Wednesday, April 22, 2009

The post hoc case against TARP

A response to a Liberal talking point to defend the bailouts on Rick Moran's Right-wing nuthouse blog: If AIG had failed, we would have had a national and worldwide catastrophe. Millions of Americans would have lost their retirement and savings that were wrapped up in the CDS’s that were gambled on and insured by AIG and others.”

First, AIG was saved prior to TARP. Second, AIG *has* failed in the sense that stockholders are practically wiped out and the company is now a ward of the state. Third, the whole Paulson “You must do X or the world will collapse” missed the BIGGEST OBJECTION: There were a number of alternatives that in the end were superior to the TARP bill; the conservative Republicans pointed out how to add insurance backing for assets at much lower cost; liberals and FDIC chair piped up about expanding FDIC insurance. Wrt to AIG, there too it is false to assume a bailout is the only way to save the global CDS market: You neglect the difference between Ch11 and Ch7. CDS counterparty protection could have been given protection in a pre-pack BK with the Fed backing that up.

“I was flat out against TARP at first, but have taken the time to learn more about what is going on. ”

Well, I went the other way. Ultimately the claim that TARP was vitally needed is simply refuted by the track record: It didnt do what it was sold as being needed for, and it didnt solve the problem at hand. the Congress voted for a TARP that would buy up toxic assets. Remember? Guess what? The week after TARP was passed the stock market fell 18% in one week. A vote of no confidence. Two weeks later Paulson changed course … Stock market cheered the change as it was clear there was a 10to1 advantage to shoring up bank balance sheets through direct investment. Only now we find out that half the banks given the money felt they didnt need/want it anyway! And the claim that this would expand lending has not borne out (not unexpectedly, since the banks just used it to pad extended balance sheets). Strangely, we are back to buying the toxic assets in Geitner’s TARP III.
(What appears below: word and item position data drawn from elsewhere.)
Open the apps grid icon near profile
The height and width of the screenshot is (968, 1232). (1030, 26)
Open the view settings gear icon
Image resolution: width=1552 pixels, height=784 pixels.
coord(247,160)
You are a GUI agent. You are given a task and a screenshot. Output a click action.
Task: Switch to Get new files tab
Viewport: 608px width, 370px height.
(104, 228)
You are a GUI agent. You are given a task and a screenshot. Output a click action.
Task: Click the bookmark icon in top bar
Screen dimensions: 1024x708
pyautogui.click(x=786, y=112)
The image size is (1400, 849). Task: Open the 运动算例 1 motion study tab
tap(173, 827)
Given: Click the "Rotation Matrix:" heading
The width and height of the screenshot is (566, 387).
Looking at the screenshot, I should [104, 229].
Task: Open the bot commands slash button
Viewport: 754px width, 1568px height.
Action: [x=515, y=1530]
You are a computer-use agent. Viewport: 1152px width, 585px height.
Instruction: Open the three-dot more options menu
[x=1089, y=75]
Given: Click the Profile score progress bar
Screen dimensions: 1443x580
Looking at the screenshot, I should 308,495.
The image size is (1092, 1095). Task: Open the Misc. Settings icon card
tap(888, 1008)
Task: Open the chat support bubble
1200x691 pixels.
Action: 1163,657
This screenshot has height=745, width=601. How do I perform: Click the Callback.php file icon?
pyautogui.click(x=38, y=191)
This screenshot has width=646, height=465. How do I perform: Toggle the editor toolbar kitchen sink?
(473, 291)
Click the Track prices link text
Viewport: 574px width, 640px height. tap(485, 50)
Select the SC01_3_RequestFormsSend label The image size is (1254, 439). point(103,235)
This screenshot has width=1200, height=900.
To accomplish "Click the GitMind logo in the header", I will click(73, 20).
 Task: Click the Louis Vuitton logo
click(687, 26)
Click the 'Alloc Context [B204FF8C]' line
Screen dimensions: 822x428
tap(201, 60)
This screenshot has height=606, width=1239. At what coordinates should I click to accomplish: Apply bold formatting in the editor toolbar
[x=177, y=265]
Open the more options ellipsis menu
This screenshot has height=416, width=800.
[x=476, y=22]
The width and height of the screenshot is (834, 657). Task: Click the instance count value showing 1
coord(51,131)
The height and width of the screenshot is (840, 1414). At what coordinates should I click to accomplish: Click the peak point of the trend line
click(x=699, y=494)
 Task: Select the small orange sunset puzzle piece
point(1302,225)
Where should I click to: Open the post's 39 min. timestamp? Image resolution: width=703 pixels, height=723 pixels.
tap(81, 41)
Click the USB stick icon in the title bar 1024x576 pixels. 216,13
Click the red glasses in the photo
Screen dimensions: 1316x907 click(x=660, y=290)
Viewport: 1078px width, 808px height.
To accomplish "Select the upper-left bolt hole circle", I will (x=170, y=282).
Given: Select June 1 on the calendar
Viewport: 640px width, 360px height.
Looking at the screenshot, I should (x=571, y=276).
So TARP didnt do what it billed as being needed for up front and has not solved the so-called credit market squeeze. The commercial BBB to AAA spreads are as high as in November. And we have 2 million less jobs now than in November to boot. All of this shift of financial risk from the financial sector investors to taxpayers has not in the end changed the economic trajectory much at all. We are going through a recession to clear out the defaulted and devalued over-investment in certain sectors and any TARP, stimulus or bailout will just be pumping air into a busted deflating balloon.

TARP and Geitner’s TARP III has been the big-Gubmint-solution to a problem: Throw enough money at the problem and hope some of it sticks.

The most effective lever we have is monetary policy, not bailouts. for example, the LIBOR-Fed rate issue was and is solvable via direct Fed action. The Fed’s zero interest rate policy and their direct purchases of commercial paper has had a lot more to do with helping LIBOR and overall situation right now than anything else. (Albeit another short-term gain we will pay for down the road).

You can at best argue that bailouts like TARP are mitigating someone’s economic pain, but you have to ask to what extent should taxpayer money be going to bail out, say the Abu Dubai sovereign investment funds’ insurance backed investments in US financial assets? Their Citigroup bonds? Their commercial RE loans in CMOs? Somehow when you are FOR it, all the billions are going to widows and orphans; when you are against it, its ‘greedy wall st bankers’. Same pot o’ money in both cases.